Please reproduce the listing word for word, from the line containing "Click the SSL shield protection icon" through the line containing "pos(686,795)", both included, and leave the pictures out.

-- START OF TASK INPUT --

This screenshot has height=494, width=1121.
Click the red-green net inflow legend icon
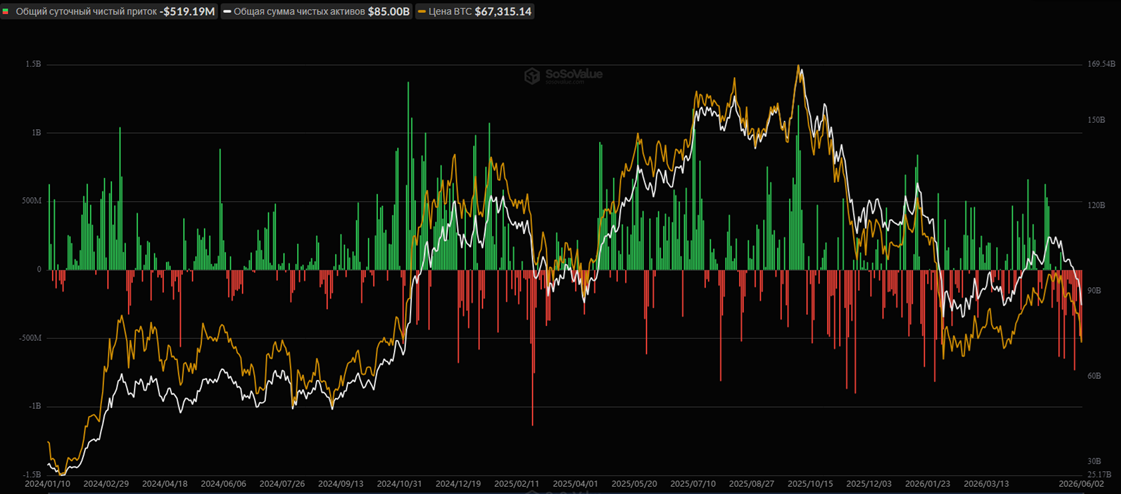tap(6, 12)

-- END OF TASK INPUT --
-- START OF TASK INPUT --

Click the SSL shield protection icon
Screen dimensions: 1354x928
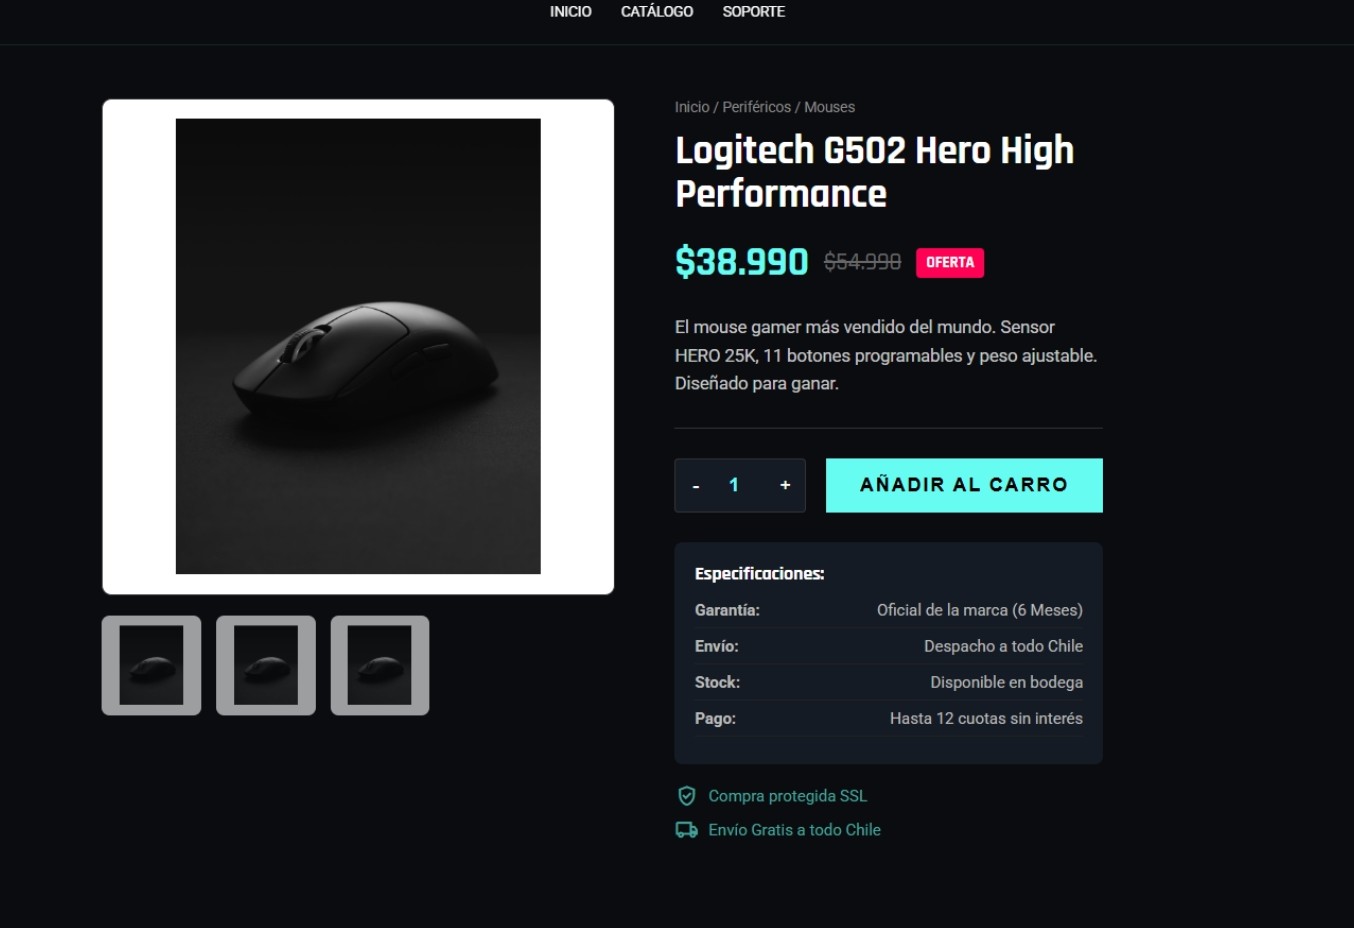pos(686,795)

-- END OF TASK INPUT --
-- START OF TASK INPUT --

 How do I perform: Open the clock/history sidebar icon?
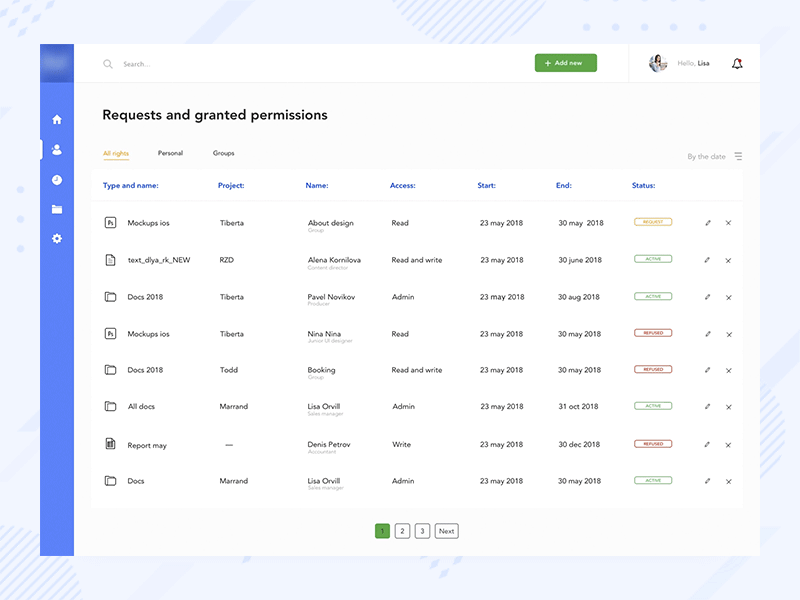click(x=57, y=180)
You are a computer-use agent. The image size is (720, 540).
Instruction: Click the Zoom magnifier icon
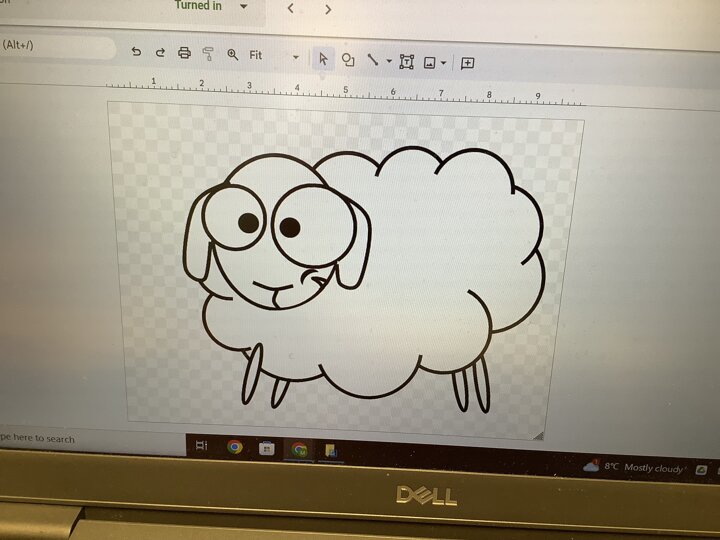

-- END OF TASK INPUT --

* [FINISHED TASK]:
Click the SSL shield protection icon
Screen dimensions: 1354x928
pos(686,795)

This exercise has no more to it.